• [WORK REQUIRED]:
For this exercise, write out only the lines of the entries below from the one with "1456x819 pixels." up to and including the one with "video settings gear", exactly as they are. Pictures stay out.

Segment Start: STORED DATA

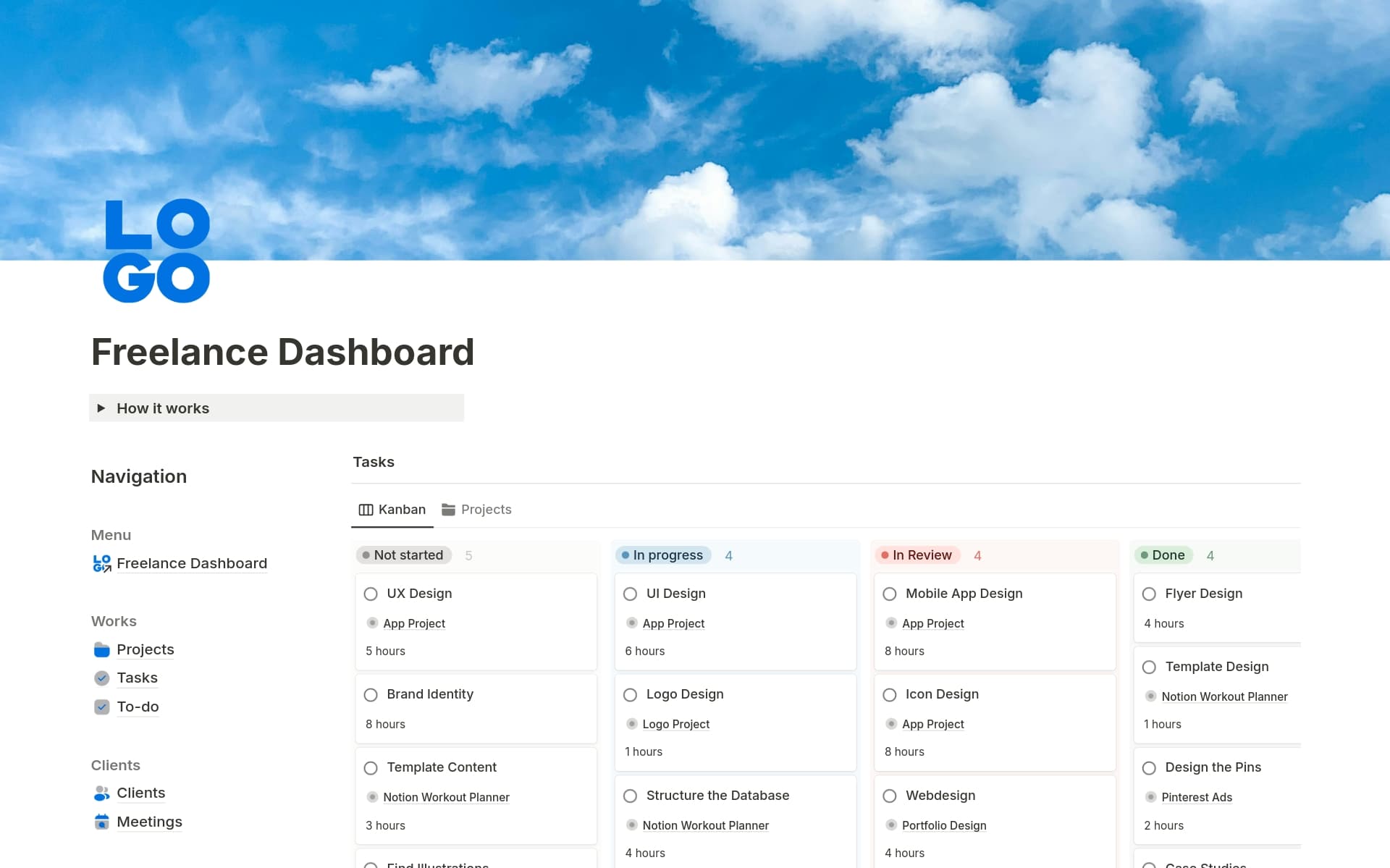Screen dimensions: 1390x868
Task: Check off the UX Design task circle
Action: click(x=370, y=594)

Segment End: STORED DATA
Segment Start: STORED DATA

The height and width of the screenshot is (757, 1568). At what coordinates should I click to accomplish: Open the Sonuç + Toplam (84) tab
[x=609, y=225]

Segment End: STORED DATA
Segment Start: STORED DATA

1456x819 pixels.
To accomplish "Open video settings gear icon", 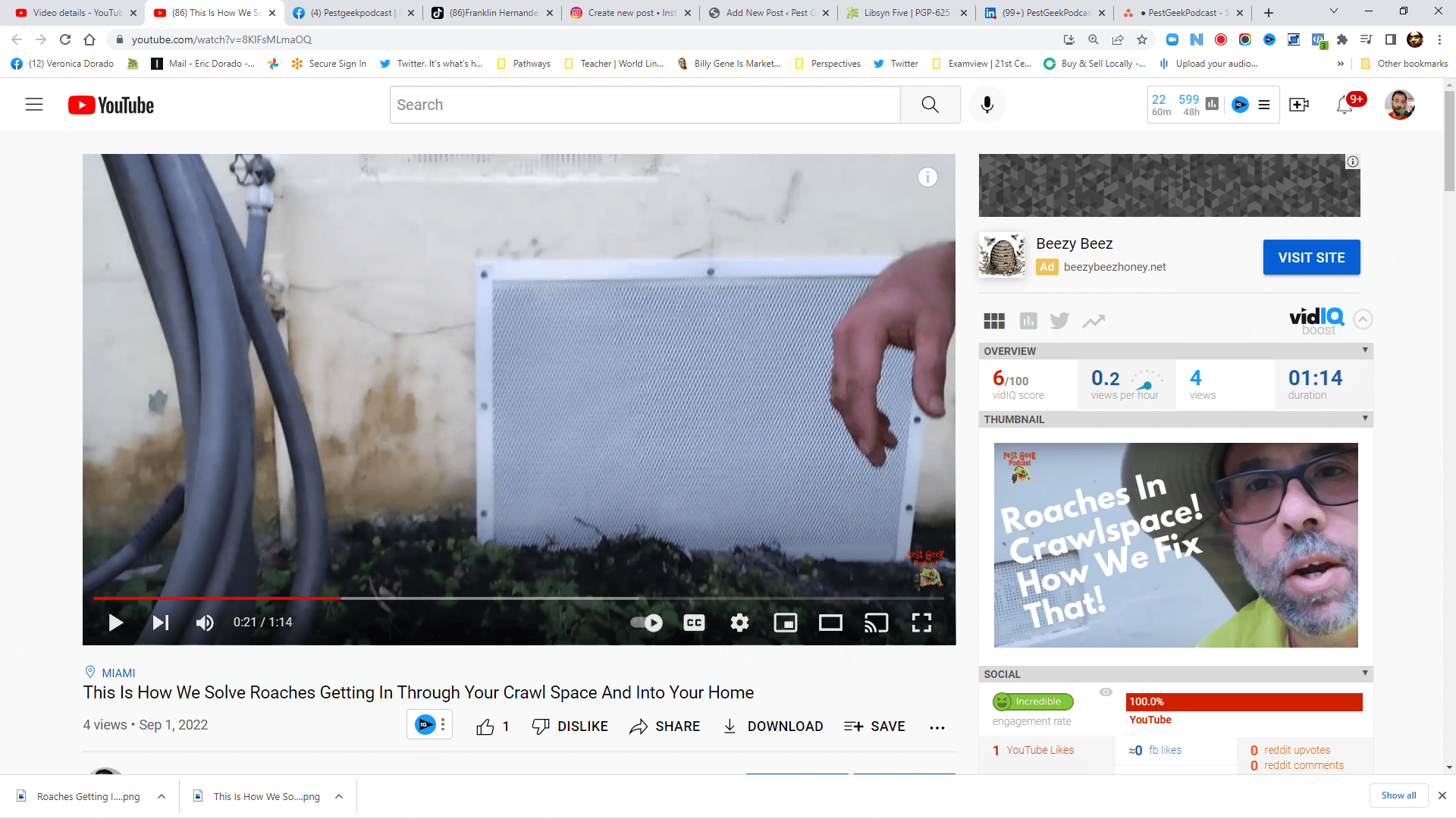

Segment End: STORED DATA

• [RESPONSE AREA]:
1456x819 pixels.
To accomplish "Open video settings gear icon", 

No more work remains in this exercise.